Sumado a ello, el contexto social para promoverla era poco favorable. El Perú es uno de los países que más ha sido afectado por el COVID-19, tanto a nivel sanitario como económico. Al colapso de hospitales y empobrecimiento de la ciudadanía se le añadía otra crisis política, fruto de los constantes enfrentamientos entre Ejecutivo y el Legislativo, en esta ocasión, estando a puertas de nuevas elecciones presidenciales y parlamentarias. Entonces, faltando tan pocos meses (8) para que nuevos representantes asuman estos cargos, parte de la ciudadanía consideró que lo ideal era que Vizcarra terminara su mandato mientras la fiscalía lo investigaba. De hecho, en una encuesta hecha por IEP (2020), el 95% de los entrevistados estaban de acuerdo con esa postura y solo 4% opinaban a favor de la vacancia.

Siendo así, lo que motivó a los legisladores a actuar como lo hicieron fue quitar a Vizcarra del camino para aprobar medidas que los beneficien. El Gobierno significaba un obstáculo para la aprobación de normas controversiales que, en la mayoría de casos, habían sido observadas por organismos técnicos del Ejecutivo. Por ejemplo, al día siguiente de la vacancia se presentó un proyecto de ley que amenazaba la Amazonia al promover la expansión de la minería artesanal y otro en el que se flexibilizaba la obtención de la certificación ambiental. También, en los días siguientes, se programó en la Comisión de Educación, la exposición de un proyecto de ley que planteaba derogar o modificar la reforma magisterial y universitaria. Esta iniciativa ponía en riesgo todos aquellos procedimientos vigentes orientados a garantizar la calidad educativa tanto a nivel básico como superior. También hubieron más riesgos la calidad del sistema educativo del pais.

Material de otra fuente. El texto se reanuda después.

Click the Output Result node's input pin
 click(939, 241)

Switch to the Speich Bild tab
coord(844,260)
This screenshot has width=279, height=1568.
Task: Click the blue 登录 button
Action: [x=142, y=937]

Todos estos actos, empezando por la aprobación de la vacancia, generaron indignación en miles de peruanos y peruanas, en su mayoría adolescentes y jóvenes que, desde el 9 hasta el 17 de noviembre, se organizaron y autoconvocaron para realizar protestas multitudinarias en defensa de la democracia y de las principales reformas estatales (educativa, política y judicial). Estas manifestaciones, a pesar de ser pacíficas, fueron reprimidas violentamente por la Policía Nacional del Perú, de tal forma que en la marcha del 14 de noviembre, dos jóvenes, Inti y Jack, fueron asesinados, y otros quedaron gravemente heridos. A las malas decisiones del Congreso, se le sumó un gobierno autoritario que, gracias a las movilizaciones, solo duro 6 días, pero dejó grandes heridas.

Finalmente, lo que sucedió gatilló un sentimiento de hartazgo frente a la clase política en adolescentes y jóvenes. La “generación del bicentenario”, término acuñado por la socióloga peruana Noelia Chávez, que salió a las calles a defender a su patria ha sido testigo de constantes hechos de corrupción. Ha visto cómo los políticos se disputan el país como si fuese un botín. Ha notado, además, cómo la desigualdad crece y cómo la justicia es esquiva. No son indiferentes a lo que sucede, quieren un país mejor y, para ello, hacen uso de nuevos discursos y nuevos espacios, como el Instagram o el Tik tok, para compartir información, organizarse y expresar su malestar.

No se asusten si se habla una nueva Constitución, es un debate necesario, la configuración de la sociedad y el contexto social es distinto al de 1993. Quizás sean necesarias reformas, quizás un nuevo pacto social, pero antes debemos escucharnos y respetarnos, dilucidar qué nos guiará en esta nueva etapa, se van a cumplir 200 años de independencia y aún no tenemos claro quiénes somos, quizás es momento de construir un nuevo futuro que incluya a todas y todos.